I see a large fruit stand at the end of a street and decide to get an apple.

Never have I witnessed such a chaotic event.

I watch people shouting orders at the fruit stand employees who hurriedly walk to and from the different wooden crates of fruit. With their black fingernails caked with dirt, they grab at various fruits and plop them into bags. The bags are thrown onto a scale and coins are slammed into a small metal box.

Customers yell for firmer apples, point out bruised peaches, test grapes for seeds, ask for more and bargain to pay less.

I figure that I will get noticed by standing in front of the stand, staring down the various fruit stand employees.

No one looks at me.

Berit and Annie go off to play with a homeless man’s puppies. George wanders off to shoot pictures. Caitlyn joins me on my quest to get recognized. Only after the other customers have left does the woman look at me with one of the most pissed off expressions I have ever seen.

I do my usual pointing, combined with a half mumbled attempt at saying apple, “mele,” and then, “uno, uhhh.”

I step forward, shift back, smile.

I use this tactic often and it usually translates roughly as, “I am a dumb American and I want one apple, please.”

Of course she doesn’t understand.

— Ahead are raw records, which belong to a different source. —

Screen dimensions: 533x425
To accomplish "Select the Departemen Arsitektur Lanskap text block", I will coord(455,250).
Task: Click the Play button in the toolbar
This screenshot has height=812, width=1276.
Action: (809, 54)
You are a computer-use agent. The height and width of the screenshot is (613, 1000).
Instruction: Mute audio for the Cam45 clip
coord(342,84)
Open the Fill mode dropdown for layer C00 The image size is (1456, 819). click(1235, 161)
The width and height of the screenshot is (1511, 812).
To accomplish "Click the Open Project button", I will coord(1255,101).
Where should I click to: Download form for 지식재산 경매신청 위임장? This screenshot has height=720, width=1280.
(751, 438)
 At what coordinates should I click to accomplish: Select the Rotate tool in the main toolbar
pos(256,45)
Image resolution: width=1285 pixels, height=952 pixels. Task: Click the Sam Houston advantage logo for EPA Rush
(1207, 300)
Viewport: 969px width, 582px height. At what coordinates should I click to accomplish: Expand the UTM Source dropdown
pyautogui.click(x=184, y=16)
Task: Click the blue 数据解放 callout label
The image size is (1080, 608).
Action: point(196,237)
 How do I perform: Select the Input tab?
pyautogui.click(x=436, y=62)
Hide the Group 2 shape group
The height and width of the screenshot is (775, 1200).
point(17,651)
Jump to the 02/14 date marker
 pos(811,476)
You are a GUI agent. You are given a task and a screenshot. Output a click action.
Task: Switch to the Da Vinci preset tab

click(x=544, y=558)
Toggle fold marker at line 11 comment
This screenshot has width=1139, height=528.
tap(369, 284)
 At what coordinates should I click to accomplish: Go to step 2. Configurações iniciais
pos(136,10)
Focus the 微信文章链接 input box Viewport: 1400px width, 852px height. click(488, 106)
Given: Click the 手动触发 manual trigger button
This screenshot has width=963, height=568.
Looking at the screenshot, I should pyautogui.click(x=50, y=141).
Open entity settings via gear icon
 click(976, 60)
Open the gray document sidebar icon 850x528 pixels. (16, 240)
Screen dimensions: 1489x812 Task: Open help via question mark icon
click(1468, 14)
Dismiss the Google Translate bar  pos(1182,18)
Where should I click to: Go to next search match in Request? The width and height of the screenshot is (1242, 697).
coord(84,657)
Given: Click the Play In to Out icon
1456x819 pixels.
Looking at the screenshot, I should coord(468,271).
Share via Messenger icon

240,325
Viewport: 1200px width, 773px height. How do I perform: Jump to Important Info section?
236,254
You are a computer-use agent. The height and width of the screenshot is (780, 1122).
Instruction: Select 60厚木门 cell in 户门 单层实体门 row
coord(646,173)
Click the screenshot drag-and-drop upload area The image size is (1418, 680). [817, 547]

Apparently no one comes to the stand to buy just one single piece of fruit.

People usually stock up on market day, leaving with pounds and pounds of fruit to last the following weeks, I guess. Finally after I do my routine a couple more times and Caitlyn points to a nectarine, the fruit stand woman gives us each our fruit, free of charge.

She sighs and basically shoos us away, annoyed that she even took a minute to look at us.

I walk away trying to figure out why she gave us the freebees. I figure she felt bad for our half hour wait, she wanted us to leave as quickly as possible or she pitied the hats we had bought in town and wore so proudly (despite their obvious lack of style).